Isabel E. Villar: A Meaningful Life
It would be an understatement to say that Isabel E. Villar has lived a meaningful life.
In 1966, she came to the United States from Cuba with her family—"with the clothes on my back and a suitcase full of dreams." Then a teenager, Isabel quickly became involved in her new town of White Plains, New York.
Fast forward 50 years to the present and find Isabel putting her three master's degrees (in languages, teaching, and counseling) to good use as founder and director of El Centro Hispano, a community center that helps Hispanic men and women in the area find jobs, education, and access to health care.
When the vivacious Isabel was diagnosed with ovarian cancer during a routine exam in the spring of 2008, it came as a tremendous shock.
"Two weeks before I had been swimming in the Dominican Republic with my family—and then my life changed," she recalls.
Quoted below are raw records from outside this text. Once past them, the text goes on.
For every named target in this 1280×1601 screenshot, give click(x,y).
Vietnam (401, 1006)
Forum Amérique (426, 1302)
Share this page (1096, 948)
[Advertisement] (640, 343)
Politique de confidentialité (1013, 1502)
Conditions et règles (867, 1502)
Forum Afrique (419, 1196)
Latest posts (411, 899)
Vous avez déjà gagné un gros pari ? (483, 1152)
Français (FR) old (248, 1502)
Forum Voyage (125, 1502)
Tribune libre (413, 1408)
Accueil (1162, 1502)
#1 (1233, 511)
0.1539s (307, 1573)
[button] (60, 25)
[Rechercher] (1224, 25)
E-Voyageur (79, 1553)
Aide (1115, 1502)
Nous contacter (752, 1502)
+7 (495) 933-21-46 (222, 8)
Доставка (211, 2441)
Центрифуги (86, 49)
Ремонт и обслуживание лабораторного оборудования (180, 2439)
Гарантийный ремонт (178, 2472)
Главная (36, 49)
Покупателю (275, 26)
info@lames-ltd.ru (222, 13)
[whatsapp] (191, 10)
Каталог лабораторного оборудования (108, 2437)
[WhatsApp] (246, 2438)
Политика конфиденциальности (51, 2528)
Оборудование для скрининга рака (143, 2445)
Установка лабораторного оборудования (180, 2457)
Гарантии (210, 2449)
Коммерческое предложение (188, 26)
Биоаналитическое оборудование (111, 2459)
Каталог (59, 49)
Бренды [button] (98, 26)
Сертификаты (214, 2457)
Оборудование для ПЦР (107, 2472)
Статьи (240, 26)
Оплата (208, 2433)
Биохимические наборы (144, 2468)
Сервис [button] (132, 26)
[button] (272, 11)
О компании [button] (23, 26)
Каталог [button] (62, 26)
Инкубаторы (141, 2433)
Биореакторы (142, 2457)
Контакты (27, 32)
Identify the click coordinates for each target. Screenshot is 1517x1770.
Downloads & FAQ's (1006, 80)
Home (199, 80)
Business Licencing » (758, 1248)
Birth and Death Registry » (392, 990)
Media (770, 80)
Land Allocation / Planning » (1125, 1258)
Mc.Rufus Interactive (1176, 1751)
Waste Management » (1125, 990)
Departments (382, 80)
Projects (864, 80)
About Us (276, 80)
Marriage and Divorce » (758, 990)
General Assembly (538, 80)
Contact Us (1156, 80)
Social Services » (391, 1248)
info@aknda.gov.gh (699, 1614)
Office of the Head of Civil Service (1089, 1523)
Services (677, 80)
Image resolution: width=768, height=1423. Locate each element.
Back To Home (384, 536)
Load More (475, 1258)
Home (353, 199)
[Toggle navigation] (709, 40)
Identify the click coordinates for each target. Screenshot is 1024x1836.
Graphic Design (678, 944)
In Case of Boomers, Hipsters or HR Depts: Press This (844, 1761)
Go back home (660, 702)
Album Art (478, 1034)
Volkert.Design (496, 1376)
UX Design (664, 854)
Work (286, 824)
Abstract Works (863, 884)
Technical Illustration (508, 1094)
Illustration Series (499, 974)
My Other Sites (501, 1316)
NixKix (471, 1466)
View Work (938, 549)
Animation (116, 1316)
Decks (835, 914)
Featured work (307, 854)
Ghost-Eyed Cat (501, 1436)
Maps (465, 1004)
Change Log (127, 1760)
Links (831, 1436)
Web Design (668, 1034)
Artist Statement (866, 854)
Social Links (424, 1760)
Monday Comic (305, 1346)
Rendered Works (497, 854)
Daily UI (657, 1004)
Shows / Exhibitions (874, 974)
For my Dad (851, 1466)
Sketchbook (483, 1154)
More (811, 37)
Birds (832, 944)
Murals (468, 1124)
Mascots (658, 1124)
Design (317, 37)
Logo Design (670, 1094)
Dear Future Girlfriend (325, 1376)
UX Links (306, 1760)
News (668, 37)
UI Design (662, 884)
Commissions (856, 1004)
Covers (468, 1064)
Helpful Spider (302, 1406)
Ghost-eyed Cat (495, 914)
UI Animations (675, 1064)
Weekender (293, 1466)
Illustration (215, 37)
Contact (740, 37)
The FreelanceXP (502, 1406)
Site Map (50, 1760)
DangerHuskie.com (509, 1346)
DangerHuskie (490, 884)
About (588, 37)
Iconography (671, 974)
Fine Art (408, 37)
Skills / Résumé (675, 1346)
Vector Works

After she asked a friend to find the New York hospital that offered the best treatment for ovarian cancer, Isabel fell under the care of a renowned gynecologic oncologist at Memorial Sloan Kettering Cancer Center (MSK), Dr. David Spriggs.
After surgery, she began a regimen of powerful chemotherapy. Finding these treatments very difficult, she started asking an age-old question: "Why me?"
Looking back on that hard time, she reflects, "I'd spent my entire life helping people, so I kept wondering why I had been chosen to go through this."
I'm here because of Memorial Sloan Kettering.—Isabel E. Villar
Isabel found her answer by doing what she had done her whole life: She began counseling men and women who also faced a cancer diagnosis, offering both emotional and practical support. Her contribution was palpable and did not go unnoticed. In her honor, El Centro Hispano's board started a fund to help others in the community pay for extra costs associated with their hospital visits.
Because she, herself, was diagnosed without symptoms, Isabel encourages others to keep up with their yearly gynecologic screenings.
"I am an advocate for people to be aware of their bodies—especially women—because you have to know what you're dealing with," she says.
Her role at El Centro Hispano puts her in a unique position to help others find the best treatment for their disease, as this undertaking sometimes intimidates individuals with limited English.
Throughout her treatment, she never stopped working, as she found El Centro Hispano to be her therapeutic outlet.
"To be there was a way to forget about myself and concentrate on the problems other people have. And my work here—which is also my passion—has given me the hope and motivation to continue what I'm doing."
Very aware of life's fragility, Isabel continues to live her own life to the fullest. A world-traveler, she plans to visit her 93rd country this spring when she attends a festival in Valencia, Spain, the town recognized as the birthplace of the seafood soup paella. And she is very active at her parish, where she enjoys playing the piano and singing—leading the Hispanic choir for 50 years.
Grateful to MSK and her medical team, Isabel says, "I'm here because of Memorial Sloan Kettering."
As a way of expressing her deepest thanks, she began making regular contributions to MSK and decided to include the cancer center in her estate plan.
"Dr. Spriggs has been my inspiration. I know that it's a battle, but I am a person of faith, and this is a challenge that we all face together," she says.
Memorial Sloan Kettering gratefully acknowledges her visionary commitment to the Center's future and recognizes her as a member of the Cullum Society.